Now live, the move is a natural extension for the Mountain View, Calif.-based start-up–which was founded earlier this year by a small gang of ex-Googlers: Bret Taylor, Paul Buchheit, Jim Norris and Sanjeev Singh. The company says that one-third of users already use FriendFeed in languages other than English.
More languages are planned, said the company, which specializes in super-aggregating updates of all kinds for social-networking and news items in an ongoing feed from places like Facebook, YouTube, Digg, Twitter and Flickr.
Given all the dissipated ways people communicate on the Web, FriendFeed lets users collect all these links, some of them in rich media and some just text messages, to share publicly or privately.
I find the service very useful and compelling, so I paid a visit to its HQ last week to chat up Taylor and Buchheit.

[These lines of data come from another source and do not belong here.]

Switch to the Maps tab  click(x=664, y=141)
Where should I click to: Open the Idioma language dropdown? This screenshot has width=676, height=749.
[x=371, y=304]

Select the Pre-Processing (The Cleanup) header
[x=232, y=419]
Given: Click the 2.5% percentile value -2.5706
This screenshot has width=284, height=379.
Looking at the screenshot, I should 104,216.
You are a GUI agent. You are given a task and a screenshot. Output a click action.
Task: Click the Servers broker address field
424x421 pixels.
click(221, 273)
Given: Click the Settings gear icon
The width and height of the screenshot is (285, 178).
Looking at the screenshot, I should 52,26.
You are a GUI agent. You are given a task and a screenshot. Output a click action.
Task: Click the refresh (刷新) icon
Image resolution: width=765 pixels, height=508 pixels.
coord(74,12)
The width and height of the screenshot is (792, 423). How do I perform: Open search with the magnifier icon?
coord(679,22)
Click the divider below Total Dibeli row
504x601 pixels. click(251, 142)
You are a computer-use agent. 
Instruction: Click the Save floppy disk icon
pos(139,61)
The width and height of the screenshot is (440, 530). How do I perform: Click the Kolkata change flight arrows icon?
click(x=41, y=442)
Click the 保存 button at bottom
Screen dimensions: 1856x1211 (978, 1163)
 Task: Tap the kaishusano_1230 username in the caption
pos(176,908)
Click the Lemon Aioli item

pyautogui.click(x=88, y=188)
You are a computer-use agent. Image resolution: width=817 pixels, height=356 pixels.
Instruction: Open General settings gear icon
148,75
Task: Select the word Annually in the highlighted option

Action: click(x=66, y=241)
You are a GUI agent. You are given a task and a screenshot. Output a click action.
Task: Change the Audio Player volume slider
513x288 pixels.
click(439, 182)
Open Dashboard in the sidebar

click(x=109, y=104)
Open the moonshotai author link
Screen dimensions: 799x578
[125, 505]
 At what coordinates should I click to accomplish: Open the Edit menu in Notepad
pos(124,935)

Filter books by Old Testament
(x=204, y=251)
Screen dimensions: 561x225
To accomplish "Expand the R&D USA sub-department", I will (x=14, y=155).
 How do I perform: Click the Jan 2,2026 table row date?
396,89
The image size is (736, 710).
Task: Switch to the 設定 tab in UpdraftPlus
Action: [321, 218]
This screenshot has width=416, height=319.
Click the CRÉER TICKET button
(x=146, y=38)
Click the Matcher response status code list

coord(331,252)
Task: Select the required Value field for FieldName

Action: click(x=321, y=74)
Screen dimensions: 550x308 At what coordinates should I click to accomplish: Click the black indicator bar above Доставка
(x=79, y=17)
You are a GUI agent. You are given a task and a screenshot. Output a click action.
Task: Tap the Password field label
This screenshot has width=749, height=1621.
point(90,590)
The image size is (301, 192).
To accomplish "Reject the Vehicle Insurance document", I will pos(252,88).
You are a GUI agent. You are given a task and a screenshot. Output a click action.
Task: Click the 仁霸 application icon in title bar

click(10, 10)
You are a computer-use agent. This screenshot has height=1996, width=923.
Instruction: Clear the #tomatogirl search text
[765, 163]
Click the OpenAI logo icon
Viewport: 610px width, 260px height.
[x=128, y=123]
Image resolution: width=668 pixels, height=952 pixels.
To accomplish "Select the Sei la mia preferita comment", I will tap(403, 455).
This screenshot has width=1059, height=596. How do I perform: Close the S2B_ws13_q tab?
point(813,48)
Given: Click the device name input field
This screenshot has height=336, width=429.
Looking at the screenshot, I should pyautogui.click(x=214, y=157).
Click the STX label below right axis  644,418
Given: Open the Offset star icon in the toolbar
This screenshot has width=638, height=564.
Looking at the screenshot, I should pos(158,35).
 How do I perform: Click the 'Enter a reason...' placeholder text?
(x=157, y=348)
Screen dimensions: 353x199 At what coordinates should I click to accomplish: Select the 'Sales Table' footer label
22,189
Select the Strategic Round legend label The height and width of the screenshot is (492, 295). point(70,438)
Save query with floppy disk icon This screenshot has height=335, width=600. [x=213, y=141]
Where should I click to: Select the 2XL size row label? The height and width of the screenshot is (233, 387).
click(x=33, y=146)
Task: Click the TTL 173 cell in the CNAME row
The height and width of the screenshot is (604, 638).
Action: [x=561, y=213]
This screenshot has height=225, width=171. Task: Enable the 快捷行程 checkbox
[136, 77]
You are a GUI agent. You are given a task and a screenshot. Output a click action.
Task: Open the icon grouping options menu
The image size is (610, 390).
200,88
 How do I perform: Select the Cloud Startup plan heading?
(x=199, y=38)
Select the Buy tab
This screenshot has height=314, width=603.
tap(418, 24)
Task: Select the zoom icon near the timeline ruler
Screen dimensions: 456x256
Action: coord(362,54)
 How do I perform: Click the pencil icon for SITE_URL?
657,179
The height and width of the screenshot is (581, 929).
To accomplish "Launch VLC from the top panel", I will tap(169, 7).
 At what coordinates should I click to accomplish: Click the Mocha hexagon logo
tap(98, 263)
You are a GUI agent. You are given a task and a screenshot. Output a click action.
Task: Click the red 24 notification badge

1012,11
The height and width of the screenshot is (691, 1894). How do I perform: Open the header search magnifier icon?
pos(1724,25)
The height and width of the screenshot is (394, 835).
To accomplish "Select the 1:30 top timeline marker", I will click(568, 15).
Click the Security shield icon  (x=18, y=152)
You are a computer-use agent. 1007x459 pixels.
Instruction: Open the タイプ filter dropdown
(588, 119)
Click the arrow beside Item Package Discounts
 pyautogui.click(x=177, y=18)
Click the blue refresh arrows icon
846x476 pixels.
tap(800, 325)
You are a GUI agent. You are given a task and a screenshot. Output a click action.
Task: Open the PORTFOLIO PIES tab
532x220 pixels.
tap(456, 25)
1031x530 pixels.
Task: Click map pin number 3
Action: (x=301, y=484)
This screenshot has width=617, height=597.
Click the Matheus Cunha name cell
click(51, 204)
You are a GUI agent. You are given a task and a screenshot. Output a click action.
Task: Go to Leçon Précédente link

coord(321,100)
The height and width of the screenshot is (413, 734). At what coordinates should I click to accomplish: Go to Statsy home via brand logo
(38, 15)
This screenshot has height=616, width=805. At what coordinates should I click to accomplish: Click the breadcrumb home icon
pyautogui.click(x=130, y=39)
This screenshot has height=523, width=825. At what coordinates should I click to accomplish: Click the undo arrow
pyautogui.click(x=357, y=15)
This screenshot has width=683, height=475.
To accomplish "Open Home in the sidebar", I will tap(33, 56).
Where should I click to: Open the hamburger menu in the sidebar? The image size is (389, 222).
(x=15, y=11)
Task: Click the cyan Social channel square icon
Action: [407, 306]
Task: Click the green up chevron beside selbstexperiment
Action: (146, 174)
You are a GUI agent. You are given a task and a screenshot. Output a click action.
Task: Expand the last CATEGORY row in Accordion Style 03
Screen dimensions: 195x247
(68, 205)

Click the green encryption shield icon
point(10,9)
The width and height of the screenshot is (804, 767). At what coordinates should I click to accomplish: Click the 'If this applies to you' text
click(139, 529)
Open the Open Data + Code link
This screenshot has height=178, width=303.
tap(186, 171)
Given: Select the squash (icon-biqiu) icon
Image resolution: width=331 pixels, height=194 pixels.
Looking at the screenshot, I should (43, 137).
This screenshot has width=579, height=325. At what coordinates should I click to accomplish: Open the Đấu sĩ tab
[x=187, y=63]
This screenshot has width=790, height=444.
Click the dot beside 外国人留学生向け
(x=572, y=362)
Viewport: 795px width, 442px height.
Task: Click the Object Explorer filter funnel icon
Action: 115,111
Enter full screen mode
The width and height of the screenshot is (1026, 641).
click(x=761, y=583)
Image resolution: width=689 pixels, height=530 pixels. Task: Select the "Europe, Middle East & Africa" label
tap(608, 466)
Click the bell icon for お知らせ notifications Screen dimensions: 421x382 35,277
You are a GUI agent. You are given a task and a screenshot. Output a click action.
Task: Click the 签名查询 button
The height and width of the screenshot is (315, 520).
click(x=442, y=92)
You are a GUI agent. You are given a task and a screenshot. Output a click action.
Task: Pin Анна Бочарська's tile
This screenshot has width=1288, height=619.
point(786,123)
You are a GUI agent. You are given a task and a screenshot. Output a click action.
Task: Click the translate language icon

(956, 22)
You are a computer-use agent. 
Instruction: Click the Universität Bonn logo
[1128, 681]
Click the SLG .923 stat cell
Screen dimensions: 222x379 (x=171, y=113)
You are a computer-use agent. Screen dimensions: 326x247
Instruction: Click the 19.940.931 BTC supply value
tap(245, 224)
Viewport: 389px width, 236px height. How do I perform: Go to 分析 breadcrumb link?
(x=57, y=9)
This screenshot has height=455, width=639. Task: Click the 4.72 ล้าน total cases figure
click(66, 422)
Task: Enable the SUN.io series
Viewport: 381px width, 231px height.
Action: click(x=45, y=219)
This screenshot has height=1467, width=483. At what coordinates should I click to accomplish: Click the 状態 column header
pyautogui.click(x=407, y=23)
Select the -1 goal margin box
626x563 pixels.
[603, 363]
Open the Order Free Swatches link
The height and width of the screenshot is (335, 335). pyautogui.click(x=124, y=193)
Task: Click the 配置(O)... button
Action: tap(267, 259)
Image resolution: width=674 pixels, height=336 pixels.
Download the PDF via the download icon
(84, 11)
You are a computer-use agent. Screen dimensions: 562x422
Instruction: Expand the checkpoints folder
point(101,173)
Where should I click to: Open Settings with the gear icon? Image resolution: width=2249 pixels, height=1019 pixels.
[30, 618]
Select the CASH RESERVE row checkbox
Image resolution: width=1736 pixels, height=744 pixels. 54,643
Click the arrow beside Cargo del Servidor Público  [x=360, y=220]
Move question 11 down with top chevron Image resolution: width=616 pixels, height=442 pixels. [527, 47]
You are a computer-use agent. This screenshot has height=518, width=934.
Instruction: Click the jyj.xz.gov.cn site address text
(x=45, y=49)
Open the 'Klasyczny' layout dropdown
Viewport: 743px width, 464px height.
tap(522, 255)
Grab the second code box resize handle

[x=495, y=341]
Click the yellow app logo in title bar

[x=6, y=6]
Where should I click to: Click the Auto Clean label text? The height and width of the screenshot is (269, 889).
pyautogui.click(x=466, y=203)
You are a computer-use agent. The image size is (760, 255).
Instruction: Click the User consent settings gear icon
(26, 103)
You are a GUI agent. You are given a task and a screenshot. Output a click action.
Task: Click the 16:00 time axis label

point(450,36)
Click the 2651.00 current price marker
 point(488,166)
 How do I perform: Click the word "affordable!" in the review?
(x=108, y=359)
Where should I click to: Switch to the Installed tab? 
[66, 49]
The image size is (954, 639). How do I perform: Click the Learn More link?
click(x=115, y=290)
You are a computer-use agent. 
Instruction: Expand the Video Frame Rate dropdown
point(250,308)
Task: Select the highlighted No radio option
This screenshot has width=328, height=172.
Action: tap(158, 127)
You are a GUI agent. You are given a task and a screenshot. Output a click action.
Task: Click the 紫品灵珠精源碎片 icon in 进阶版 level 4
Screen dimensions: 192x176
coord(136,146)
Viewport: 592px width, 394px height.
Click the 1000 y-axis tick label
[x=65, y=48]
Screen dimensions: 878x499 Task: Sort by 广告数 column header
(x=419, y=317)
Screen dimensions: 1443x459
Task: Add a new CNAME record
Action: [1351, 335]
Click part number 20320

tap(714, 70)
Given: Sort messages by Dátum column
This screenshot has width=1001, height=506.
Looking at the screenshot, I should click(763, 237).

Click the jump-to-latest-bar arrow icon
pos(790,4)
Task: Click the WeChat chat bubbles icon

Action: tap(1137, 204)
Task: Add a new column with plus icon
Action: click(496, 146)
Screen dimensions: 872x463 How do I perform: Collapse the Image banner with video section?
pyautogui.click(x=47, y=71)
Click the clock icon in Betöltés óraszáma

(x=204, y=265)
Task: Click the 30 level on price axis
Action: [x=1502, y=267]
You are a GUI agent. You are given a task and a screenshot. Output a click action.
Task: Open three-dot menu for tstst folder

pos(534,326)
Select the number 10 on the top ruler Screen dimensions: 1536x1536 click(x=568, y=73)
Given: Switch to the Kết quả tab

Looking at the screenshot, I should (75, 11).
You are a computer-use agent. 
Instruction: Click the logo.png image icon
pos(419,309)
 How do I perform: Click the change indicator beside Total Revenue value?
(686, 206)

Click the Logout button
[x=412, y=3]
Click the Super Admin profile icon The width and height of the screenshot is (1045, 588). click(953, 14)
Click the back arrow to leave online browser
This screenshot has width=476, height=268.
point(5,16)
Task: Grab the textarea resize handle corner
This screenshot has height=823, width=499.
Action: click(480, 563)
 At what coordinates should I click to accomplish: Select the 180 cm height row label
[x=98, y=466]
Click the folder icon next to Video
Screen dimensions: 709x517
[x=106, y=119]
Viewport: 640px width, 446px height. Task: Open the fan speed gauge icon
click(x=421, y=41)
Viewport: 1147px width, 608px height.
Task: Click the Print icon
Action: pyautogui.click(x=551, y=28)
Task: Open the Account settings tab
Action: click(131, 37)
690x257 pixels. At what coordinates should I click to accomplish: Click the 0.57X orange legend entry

We talked about a range of topics, including–my favorite–monetization, or lack thereof, of a lot of terrific Web 2.0 services like FriendFeed and Twitter.
The pair, in a less overt manner than Twitter’s CEO Evan Williams, did acknowledge the focus on growth over revenue, although they did seem intent on figuring out a true business plan sooner than later.
FriendFeed certainly has time to do so–it is a small and inexpensive start-up with a dozen employees, funded with only $4 million from Buchheit and Singh and $1 million from Benchmark Capital.